Records shown
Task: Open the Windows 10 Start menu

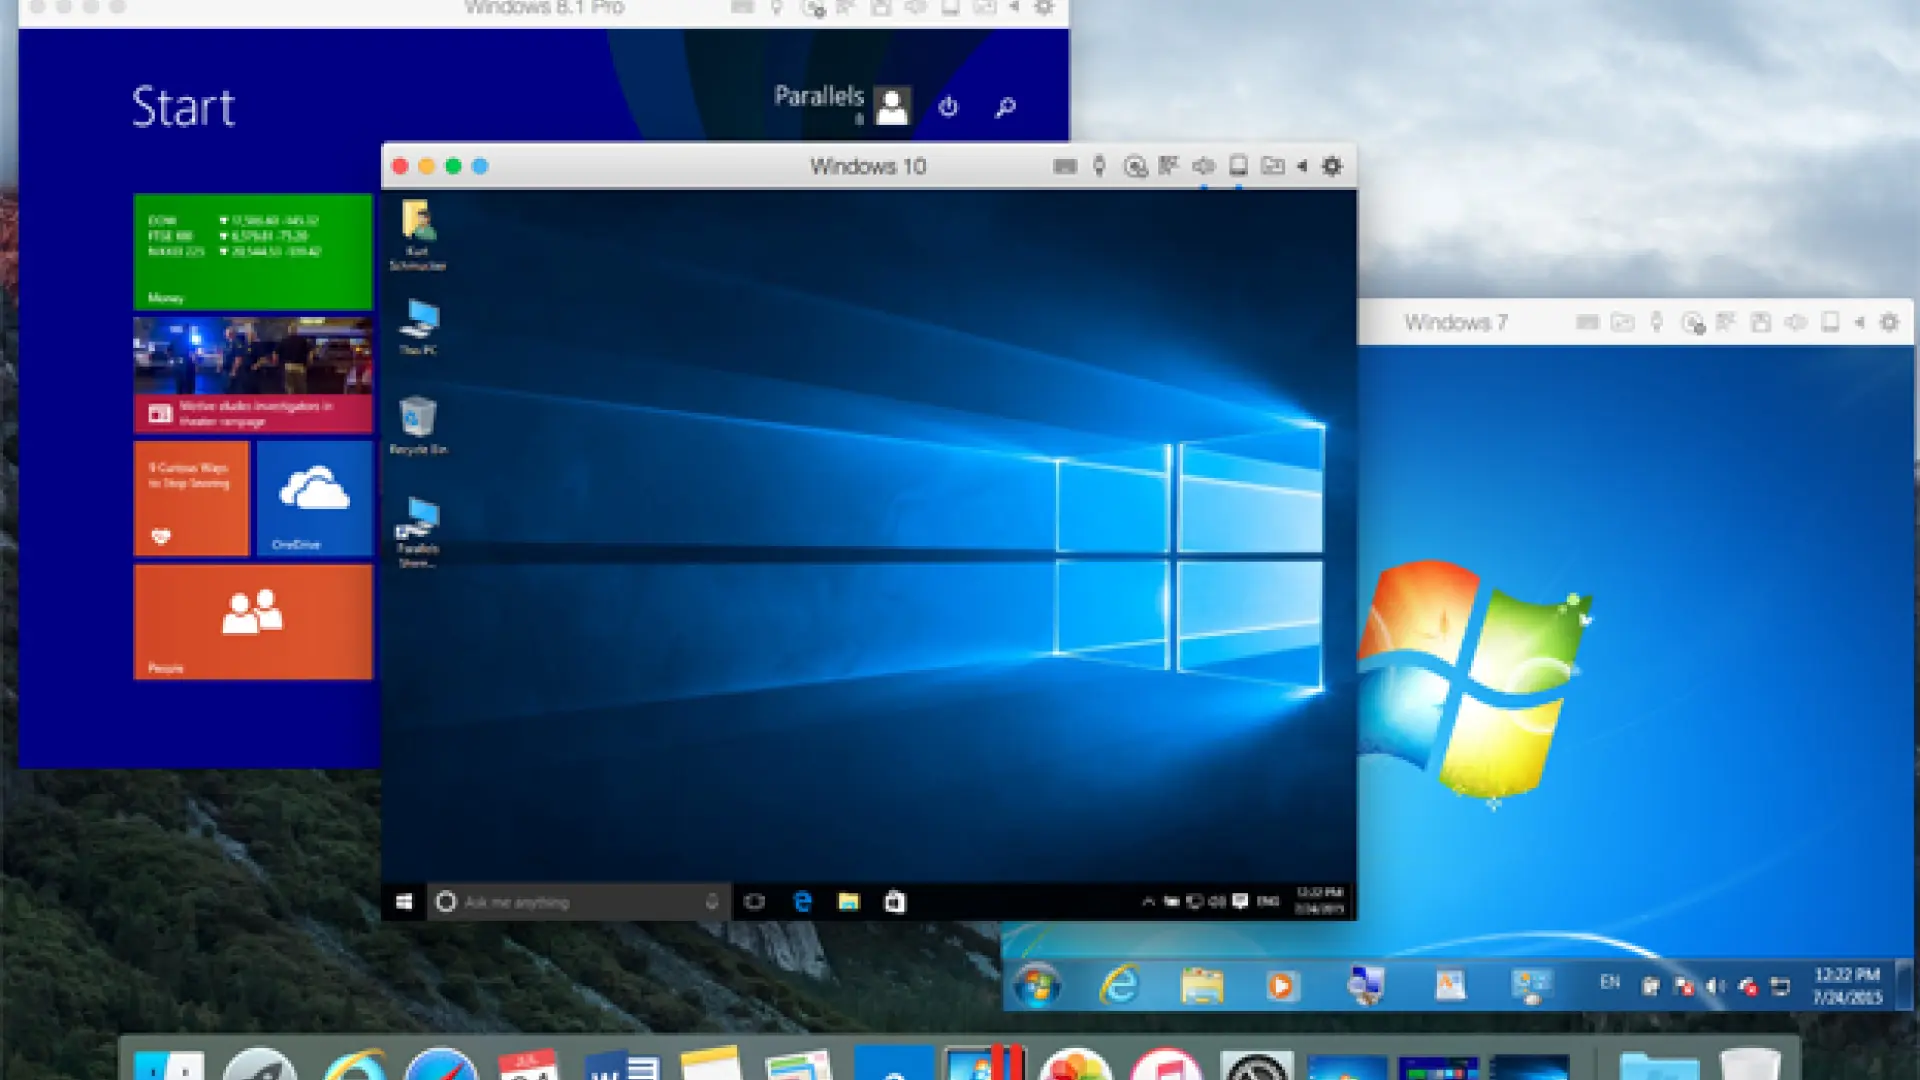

--

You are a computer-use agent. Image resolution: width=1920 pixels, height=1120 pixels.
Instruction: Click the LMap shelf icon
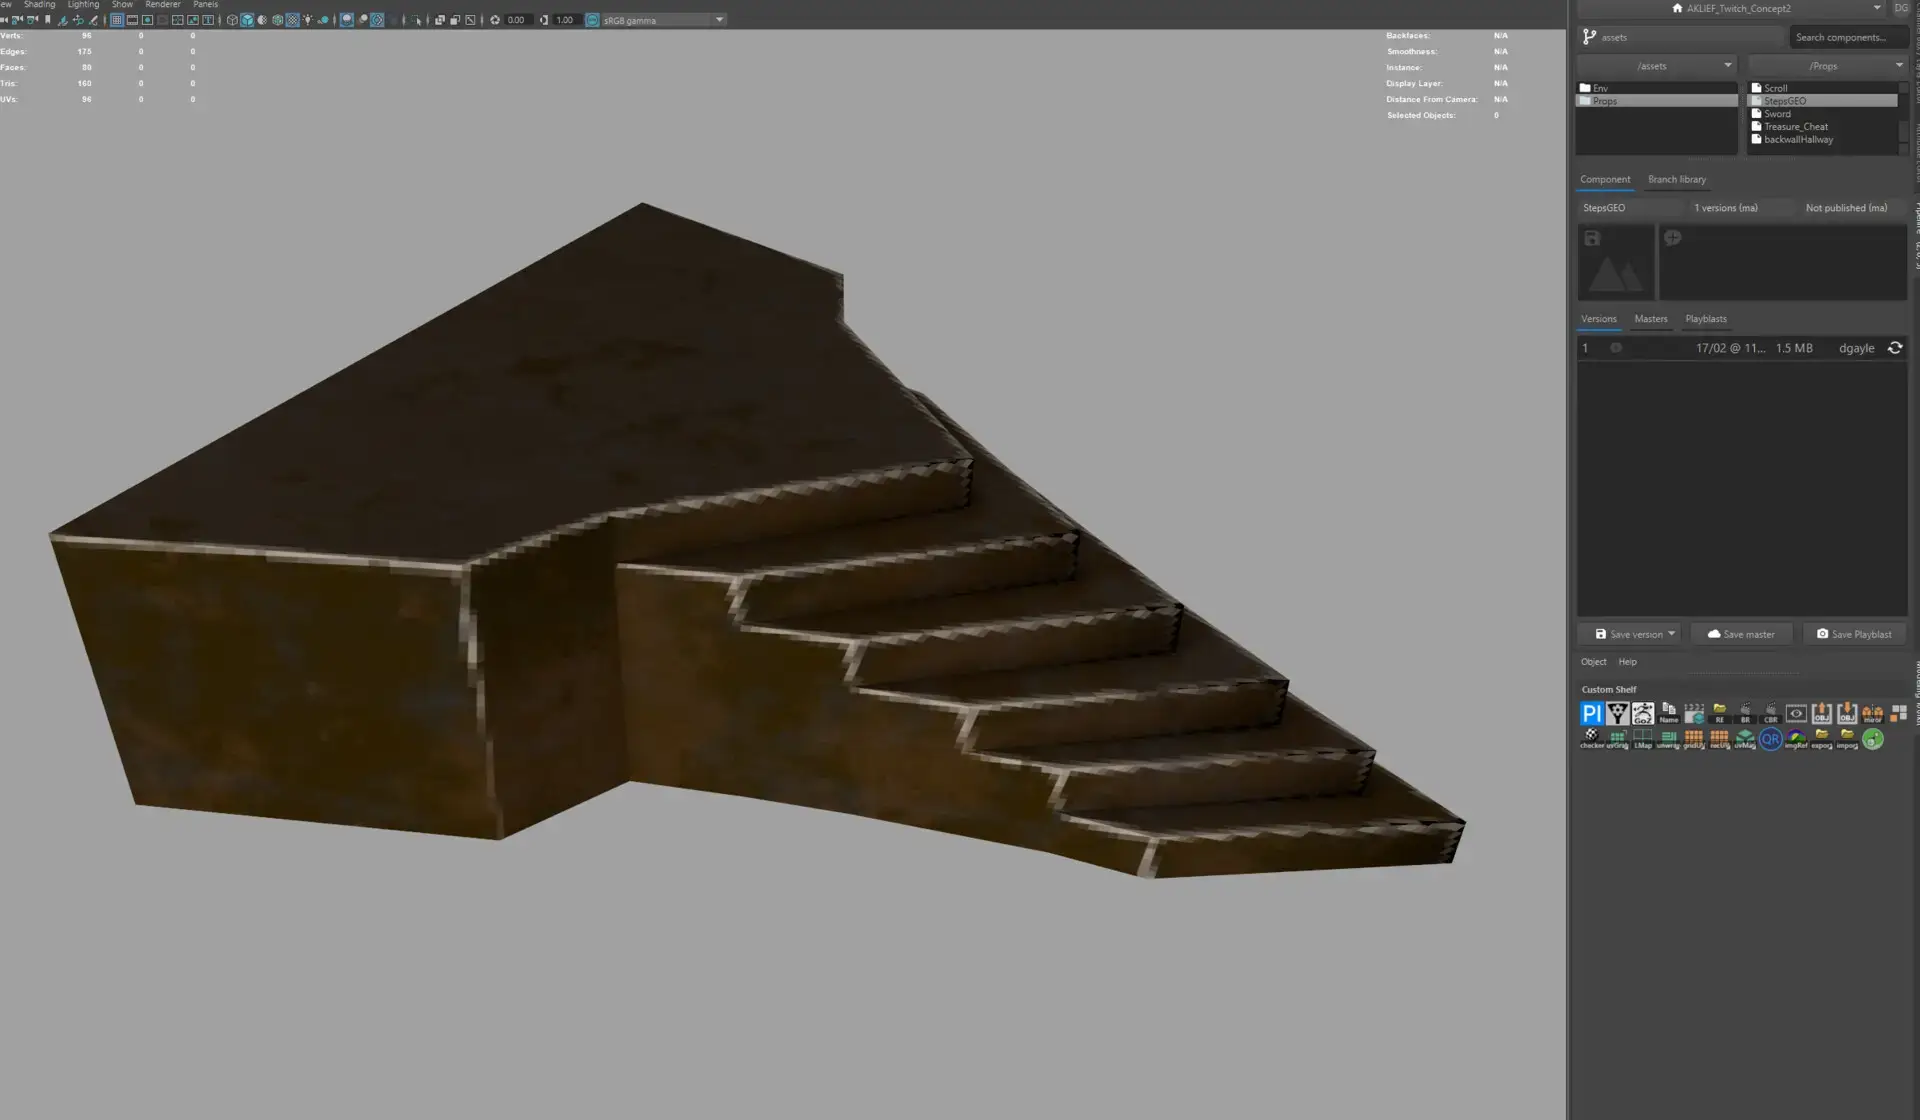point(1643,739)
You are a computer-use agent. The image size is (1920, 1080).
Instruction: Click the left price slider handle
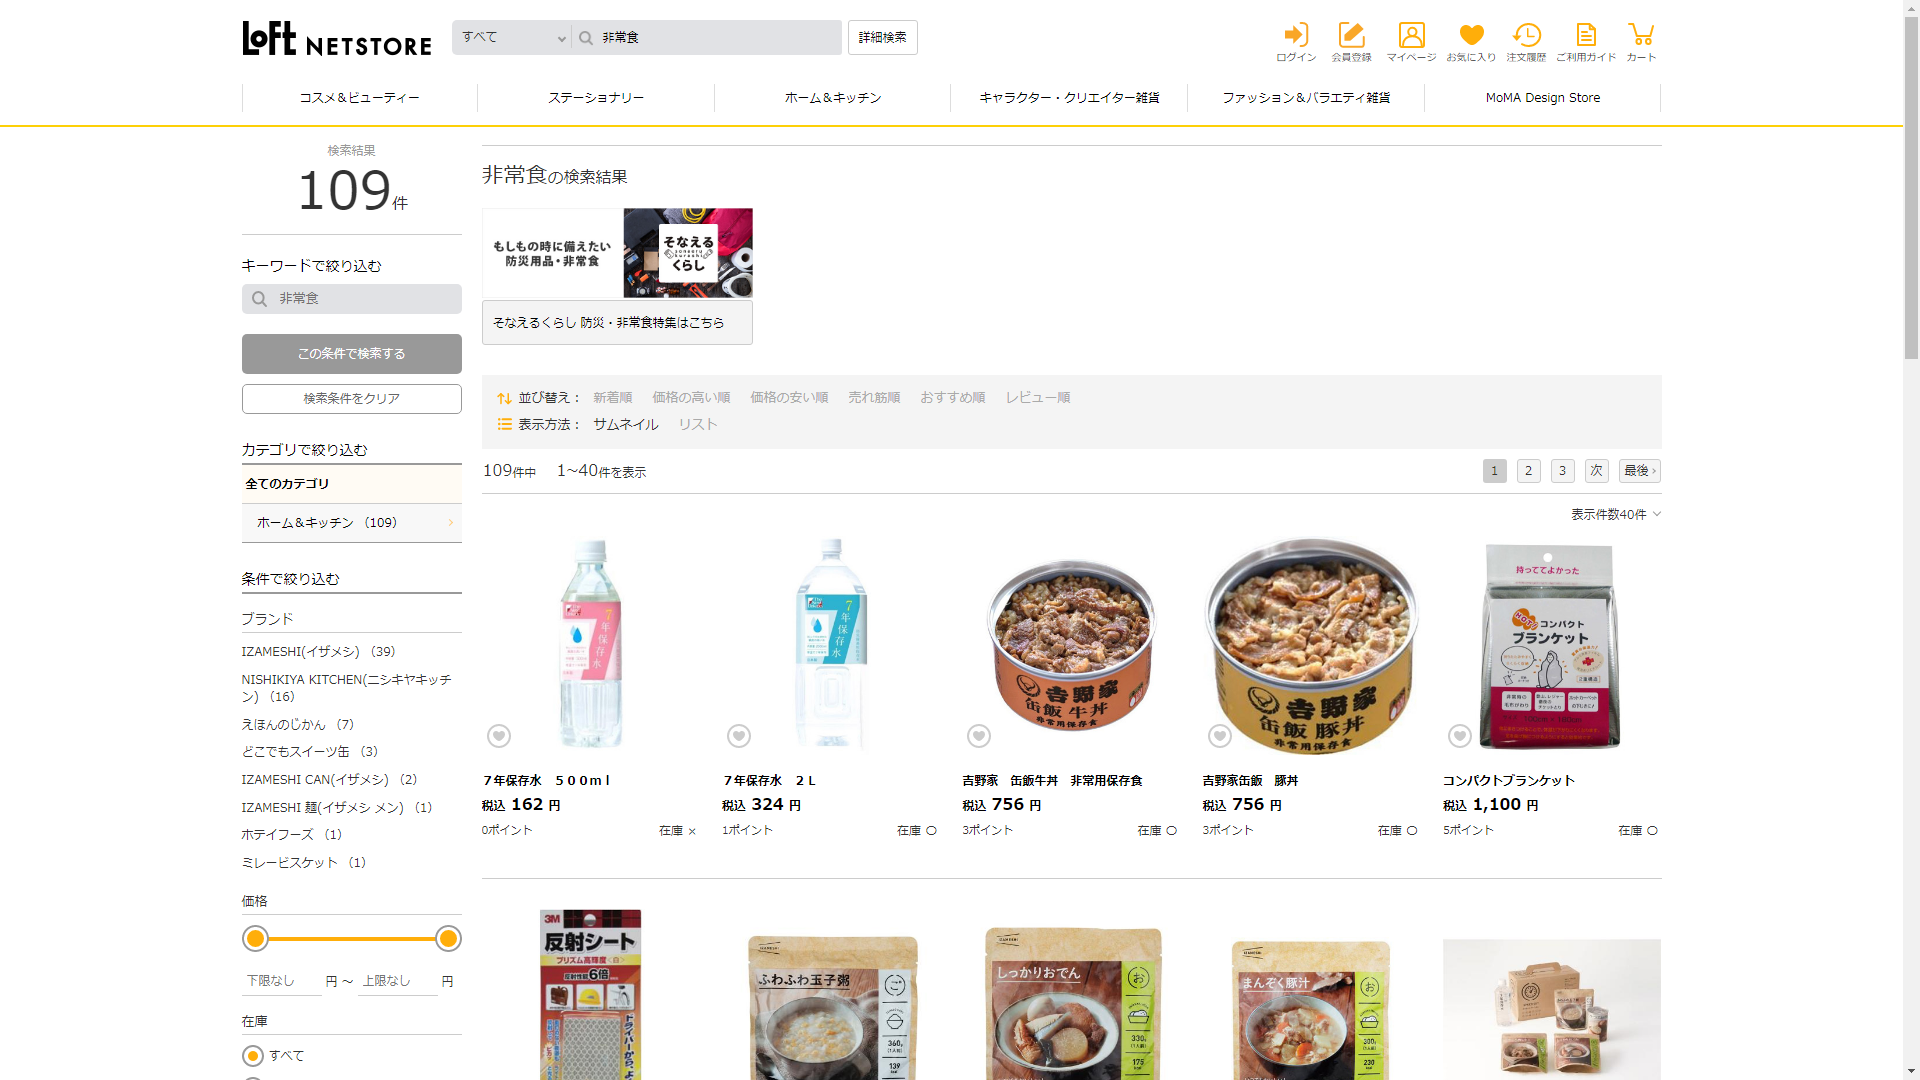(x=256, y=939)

--

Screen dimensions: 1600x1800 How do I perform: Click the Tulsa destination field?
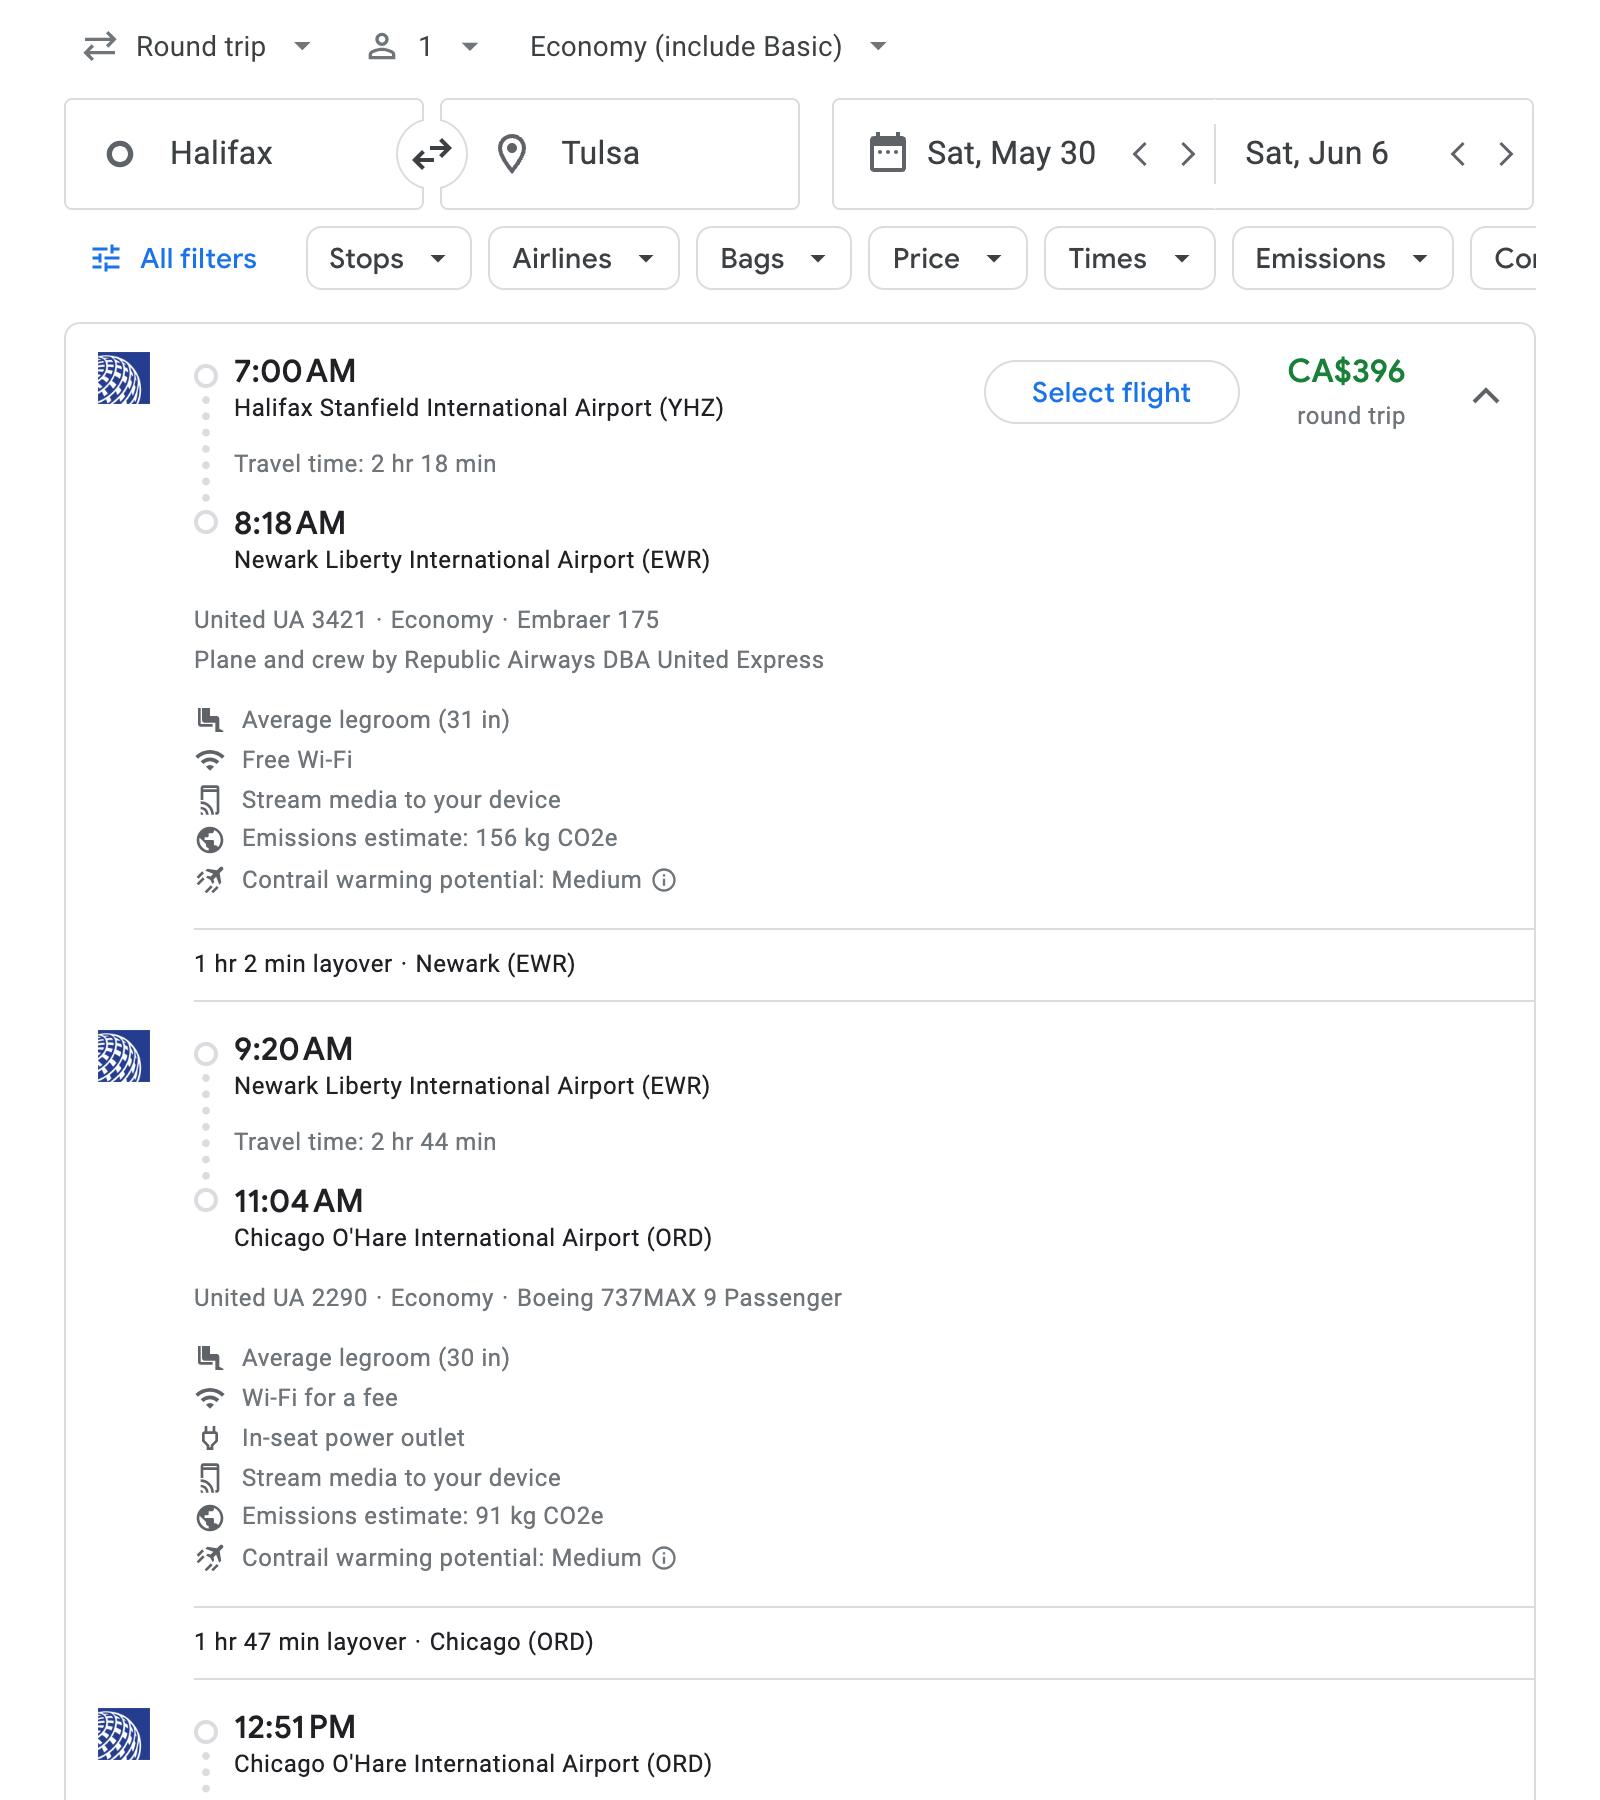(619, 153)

Activity
Looking at the material above, say how many of its lines include "agent", and give nothing besides the number.

Task response
2